BRIEF: Copy each line below that includes "Supports".
··· DATA FOR REVIEW ···
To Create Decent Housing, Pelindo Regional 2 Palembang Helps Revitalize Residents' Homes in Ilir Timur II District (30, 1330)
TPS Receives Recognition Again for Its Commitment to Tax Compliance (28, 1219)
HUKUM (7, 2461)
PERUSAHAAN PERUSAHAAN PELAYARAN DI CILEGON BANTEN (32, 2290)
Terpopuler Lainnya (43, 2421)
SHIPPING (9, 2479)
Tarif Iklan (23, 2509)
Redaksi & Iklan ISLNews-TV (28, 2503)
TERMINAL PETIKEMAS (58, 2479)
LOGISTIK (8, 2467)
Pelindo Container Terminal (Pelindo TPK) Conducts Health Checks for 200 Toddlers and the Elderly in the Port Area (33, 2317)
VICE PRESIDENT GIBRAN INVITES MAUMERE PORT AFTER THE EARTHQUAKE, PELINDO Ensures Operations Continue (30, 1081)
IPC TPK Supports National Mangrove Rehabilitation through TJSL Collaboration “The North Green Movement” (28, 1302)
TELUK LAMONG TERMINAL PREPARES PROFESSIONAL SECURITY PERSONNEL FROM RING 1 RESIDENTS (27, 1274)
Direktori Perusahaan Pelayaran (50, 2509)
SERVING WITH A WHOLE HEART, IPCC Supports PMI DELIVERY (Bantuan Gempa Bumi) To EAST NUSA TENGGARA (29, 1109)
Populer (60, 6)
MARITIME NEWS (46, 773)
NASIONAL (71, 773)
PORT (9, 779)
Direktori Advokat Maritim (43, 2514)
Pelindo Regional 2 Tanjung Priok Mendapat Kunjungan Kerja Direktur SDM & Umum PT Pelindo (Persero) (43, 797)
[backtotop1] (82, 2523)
···
ANSWER BELOW:
IPC TPK Supports National Mangrove Rehabilitation through TJSL Collaboration “The North Green Movement” (28, 1302)
SERVING WITH A WHOLE HEART, IPCC Supports PMI DELIVERY (Bantuan Gempa Bumi) To EAST NUSA TENGGARA (29, 1109)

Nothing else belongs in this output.